Get your winter growing fix

Grow something edible WITHOUT soil, sunlight, or going outside?

AND eat your harvest within four days?

Sounds too good to be true, right?

What is this magical veggie I speak of?


If you’re anything like me, the first thing I thought of when I was considering growing my own bean sprouts was the episode of The Office where Creed says, “I sprout mung beans on a damp paper towel in my desk drawer. Very nutritious, but they smell like death.”

I love sprouts, but was sick and tired of never being able to find them in the grocery store.  I also don’t like to get them when eating out because it seems like there are always news stories about people getting e-coli from raw sprouts at restaurants.  I love trying new things (I get bored growing and cooking the same things over and over again).  And I think growing your own food is fun and liberating, so why not give growing sprouts a shot? Problem solved.

I wanted the simplest and cheapest method to grow sprouts.  I found:  Sprout-Ease – Econo-Sprouter Toppers on Amazon.  It looks like the product and the packaging design probably haven’t changed since the 1960’s, but as a savvy consumer, I found this to be a good sign that it is a solid, tried-and-true product.  This set of jar toppers also suited my needs perfectly because you only need wide-mouth mason jars to use them (of which I have a ton).

I ordered a dozen varieties of sprouting seeds from The Sprout House on Amazon.  Little did I know that this is probably a lifetime supply of sprouting seeds.  The mixes of seeds are very funky cool! In addition to the ever popular alfalfa, there are radish, lentil, and clover sprout seeds, and many others that I have never heard of before (like adzuki).  For my first attempt, I decided to do the September Morn Mix which includes alfalfa, mung, and broccoli sprouting seeds.

Sprout Seeds

I measured out 2 Tablespoons of the seeds into a wide-mouth mason jar and covered them with filtered water and let them soak overnight.  I believe like most seeds, this helps to loosen up the outer seed shell to encourage germination.  The seeds seemed to really soak up the water and some doubled in size!
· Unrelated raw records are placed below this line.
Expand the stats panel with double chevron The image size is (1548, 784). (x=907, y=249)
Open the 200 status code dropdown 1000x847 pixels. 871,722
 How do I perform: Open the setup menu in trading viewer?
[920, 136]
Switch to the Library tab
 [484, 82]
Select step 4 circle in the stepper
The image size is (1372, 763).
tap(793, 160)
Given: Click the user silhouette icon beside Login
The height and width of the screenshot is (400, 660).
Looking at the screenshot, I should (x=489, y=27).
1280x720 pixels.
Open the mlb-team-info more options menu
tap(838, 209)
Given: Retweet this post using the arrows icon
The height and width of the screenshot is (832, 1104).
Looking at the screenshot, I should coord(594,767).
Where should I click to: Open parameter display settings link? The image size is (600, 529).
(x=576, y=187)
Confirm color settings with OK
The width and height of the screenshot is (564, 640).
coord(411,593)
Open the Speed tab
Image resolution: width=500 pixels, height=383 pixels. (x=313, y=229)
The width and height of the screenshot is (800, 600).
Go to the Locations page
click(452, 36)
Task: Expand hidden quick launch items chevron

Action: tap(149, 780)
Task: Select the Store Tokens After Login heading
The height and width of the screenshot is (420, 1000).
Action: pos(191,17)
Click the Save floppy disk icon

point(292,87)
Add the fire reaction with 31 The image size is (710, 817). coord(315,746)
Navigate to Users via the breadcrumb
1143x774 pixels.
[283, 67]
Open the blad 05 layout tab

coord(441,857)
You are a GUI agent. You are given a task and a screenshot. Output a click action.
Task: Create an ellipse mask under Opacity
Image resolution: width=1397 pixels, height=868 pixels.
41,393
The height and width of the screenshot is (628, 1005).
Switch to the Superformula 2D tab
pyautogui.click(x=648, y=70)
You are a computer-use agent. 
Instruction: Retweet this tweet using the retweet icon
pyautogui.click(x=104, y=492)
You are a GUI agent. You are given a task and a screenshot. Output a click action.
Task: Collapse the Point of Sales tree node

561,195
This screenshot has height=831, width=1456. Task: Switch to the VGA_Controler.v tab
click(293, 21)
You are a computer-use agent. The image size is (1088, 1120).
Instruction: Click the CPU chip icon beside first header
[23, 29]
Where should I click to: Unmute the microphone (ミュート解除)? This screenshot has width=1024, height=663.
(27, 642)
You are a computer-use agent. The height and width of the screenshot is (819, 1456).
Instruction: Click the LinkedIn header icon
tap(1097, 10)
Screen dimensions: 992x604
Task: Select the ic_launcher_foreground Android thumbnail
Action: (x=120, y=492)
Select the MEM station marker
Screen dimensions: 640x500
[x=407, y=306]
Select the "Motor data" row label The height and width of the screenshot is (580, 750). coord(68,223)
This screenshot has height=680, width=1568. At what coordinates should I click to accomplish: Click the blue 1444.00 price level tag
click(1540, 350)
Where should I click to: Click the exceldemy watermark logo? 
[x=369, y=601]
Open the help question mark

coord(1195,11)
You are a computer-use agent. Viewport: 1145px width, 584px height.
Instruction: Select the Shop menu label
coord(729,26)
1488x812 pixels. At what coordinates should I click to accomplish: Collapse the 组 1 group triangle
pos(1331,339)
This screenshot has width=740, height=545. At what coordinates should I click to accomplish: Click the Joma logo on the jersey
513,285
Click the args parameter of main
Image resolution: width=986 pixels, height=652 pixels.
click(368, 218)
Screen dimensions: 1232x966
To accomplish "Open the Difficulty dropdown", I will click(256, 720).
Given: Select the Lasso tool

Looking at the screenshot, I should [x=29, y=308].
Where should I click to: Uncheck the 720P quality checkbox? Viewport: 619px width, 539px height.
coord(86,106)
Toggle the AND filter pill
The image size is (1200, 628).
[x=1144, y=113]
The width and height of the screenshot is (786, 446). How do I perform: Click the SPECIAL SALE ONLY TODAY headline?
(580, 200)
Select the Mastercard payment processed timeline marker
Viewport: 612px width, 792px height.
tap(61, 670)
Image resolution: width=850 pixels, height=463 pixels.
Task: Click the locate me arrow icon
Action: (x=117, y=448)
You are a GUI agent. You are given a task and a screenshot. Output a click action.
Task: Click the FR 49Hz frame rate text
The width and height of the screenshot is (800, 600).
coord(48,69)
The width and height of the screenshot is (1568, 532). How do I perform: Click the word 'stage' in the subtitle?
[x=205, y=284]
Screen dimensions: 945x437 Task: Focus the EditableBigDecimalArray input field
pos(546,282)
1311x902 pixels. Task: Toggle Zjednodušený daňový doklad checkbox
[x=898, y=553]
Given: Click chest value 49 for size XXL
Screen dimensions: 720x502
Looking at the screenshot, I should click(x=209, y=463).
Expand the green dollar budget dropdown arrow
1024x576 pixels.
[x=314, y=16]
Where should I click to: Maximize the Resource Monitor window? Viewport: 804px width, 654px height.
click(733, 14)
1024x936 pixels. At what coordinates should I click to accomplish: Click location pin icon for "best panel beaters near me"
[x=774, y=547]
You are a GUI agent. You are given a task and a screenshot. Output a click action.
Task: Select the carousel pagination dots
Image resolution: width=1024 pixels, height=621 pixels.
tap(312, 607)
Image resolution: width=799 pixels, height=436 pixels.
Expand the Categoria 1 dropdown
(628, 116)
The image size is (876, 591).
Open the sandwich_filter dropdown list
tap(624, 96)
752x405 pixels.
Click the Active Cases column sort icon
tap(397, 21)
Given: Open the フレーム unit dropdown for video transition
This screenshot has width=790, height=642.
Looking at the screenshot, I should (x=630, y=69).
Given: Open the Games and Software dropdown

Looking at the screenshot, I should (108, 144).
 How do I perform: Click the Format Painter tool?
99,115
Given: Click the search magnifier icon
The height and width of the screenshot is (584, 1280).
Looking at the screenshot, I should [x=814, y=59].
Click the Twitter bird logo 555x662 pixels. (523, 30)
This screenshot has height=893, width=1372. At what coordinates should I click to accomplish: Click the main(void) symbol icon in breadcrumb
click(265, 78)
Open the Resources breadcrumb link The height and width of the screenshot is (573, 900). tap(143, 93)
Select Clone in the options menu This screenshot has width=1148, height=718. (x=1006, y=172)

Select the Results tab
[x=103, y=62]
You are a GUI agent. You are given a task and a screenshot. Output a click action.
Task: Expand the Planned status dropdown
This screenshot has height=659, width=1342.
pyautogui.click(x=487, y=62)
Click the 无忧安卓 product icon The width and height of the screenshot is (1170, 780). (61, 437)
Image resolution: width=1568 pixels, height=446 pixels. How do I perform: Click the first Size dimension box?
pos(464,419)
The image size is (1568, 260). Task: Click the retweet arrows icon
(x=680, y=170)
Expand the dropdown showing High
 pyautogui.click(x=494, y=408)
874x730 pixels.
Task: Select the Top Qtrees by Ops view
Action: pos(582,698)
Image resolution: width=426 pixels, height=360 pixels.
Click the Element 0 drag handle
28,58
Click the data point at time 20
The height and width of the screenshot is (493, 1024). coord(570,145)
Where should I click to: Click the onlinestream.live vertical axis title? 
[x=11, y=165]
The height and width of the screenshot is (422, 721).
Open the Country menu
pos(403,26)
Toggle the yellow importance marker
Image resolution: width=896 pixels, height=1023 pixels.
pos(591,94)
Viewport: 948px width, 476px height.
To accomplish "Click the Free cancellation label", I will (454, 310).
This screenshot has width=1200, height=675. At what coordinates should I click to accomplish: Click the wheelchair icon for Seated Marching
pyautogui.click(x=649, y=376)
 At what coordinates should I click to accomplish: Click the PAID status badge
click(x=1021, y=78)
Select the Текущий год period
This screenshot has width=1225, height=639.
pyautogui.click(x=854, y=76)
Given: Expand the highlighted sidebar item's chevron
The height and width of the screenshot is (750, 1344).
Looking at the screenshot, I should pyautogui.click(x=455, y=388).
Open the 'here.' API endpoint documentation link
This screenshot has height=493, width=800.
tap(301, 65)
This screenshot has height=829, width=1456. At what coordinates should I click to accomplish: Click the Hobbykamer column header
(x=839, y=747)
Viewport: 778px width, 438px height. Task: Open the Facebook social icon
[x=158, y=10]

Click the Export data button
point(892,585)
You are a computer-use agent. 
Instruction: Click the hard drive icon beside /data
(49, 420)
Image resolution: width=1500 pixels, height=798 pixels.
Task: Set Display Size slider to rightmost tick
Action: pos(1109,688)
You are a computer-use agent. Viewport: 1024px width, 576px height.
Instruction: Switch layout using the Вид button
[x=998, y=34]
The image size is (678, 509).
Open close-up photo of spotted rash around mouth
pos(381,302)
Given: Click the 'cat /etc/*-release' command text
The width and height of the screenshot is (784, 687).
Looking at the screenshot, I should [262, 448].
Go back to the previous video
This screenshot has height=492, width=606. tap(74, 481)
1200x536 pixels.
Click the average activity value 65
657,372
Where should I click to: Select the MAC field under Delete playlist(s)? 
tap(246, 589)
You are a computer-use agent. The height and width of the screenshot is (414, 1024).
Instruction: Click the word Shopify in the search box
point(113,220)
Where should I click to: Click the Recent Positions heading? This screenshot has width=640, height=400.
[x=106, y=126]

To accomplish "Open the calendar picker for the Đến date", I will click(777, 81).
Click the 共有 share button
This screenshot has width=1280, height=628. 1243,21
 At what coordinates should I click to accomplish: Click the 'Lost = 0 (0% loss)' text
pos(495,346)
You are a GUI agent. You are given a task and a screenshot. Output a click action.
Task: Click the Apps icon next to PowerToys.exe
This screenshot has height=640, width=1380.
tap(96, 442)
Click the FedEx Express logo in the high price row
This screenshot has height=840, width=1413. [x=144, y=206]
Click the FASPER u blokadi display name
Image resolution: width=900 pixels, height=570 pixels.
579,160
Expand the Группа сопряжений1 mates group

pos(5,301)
As per the instructions on my jar toppers, the next morning I drained the water through the topper (which allows the water to escape, but keeps the seeds in the jar).  I took the jar topper off just to show how well it does catching even the smallest of seeds.

Seed Topper close up

After draining the water, I filled the jar about half way with fresh filtered water.  Then I somewhat vigorously swished the water around and drained the fresh water out of the jar.  I shook the jar over my sink to get as much water out as I could (to prevent any damp funkiness in the jar).  After shaking, as the directions suggested, I situated the jar at an angle on my dish rack.  This allows any excess water to continue to drain and allows air to flow up into the jar which prevents the seeds from rotting.  You want to try and prevent all the seeds / sprouts from collecting on the lid as to not obstruct the air flow (as you can see below, it is tricky when they are still just seeds, but once they are sprouts, it is easier for them to be distributed throughout the jar).  I did the rinse / drain cycle twice a day for four days.

Angeled to drain

It was so exciting to see the the sprouts grow every day!  This is definitely instant gratification gardening!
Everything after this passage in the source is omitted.